§ Task material

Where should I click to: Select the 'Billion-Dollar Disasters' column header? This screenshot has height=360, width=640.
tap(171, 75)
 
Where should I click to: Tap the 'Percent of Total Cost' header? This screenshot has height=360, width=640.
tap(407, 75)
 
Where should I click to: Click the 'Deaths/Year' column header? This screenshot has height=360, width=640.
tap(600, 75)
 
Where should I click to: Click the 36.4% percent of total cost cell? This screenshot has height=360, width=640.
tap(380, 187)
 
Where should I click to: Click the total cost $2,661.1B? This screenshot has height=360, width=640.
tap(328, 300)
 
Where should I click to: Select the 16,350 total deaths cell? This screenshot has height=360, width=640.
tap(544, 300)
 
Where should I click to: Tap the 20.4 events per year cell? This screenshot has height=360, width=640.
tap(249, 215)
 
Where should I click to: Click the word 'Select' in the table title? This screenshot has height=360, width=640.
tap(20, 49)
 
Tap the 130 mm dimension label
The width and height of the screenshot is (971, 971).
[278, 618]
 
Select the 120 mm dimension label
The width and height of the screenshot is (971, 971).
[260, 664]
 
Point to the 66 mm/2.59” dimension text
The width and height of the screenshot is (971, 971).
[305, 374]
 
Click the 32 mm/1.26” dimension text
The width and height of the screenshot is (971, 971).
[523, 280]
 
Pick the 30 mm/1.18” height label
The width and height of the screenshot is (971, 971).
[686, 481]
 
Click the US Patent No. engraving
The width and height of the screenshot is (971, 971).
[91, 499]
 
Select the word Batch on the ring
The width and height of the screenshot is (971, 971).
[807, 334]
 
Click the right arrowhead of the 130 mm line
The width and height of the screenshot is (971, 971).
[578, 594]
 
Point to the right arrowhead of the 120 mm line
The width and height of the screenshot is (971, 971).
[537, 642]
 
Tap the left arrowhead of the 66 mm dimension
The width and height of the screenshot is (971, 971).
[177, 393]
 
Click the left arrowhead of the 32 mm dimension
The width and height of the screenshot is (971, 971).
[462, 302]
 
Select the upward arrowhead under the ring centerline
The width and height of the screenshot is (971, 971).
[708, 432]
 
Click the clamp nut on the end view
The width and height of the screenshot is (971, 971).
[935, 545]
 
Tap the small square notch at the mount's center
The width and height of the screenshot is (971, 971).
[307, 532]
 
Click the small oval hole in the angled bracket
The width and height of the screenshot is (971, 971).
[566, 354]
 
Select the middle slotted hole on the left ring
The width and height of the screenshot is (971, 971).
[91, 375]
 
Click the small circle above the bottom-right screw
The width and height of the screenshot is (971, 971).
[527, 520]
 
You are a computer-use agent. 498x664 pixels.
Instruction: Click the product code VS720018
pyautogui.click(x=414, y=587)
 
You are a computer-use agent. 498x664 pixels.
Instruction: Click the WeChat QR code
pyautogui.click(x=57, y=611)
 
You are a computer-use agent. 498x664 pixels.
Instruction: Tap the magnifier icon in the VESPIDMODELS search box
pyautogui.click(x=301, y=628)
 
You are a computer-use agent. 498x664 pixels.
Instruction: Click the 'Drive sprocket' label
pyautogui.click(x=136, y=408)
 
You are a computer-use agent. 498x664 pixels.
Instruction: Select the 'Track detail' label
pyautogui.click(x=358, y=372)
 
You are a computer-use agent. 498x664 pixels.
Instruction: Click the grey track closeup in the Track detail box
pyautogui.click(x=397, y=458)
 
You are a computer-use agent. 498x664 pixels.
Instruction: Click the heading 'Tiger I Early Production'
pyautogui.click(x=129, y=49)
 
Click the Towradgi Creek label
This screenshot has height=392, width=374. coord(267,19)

§ Directions for this task
Collect every line above that contains the string "detail". Matching is case-sensitive.

§ Answer to this exercise
Instruction: Select the 'Track detail' label
Instruction: Click the grey track closeup in the Track detail box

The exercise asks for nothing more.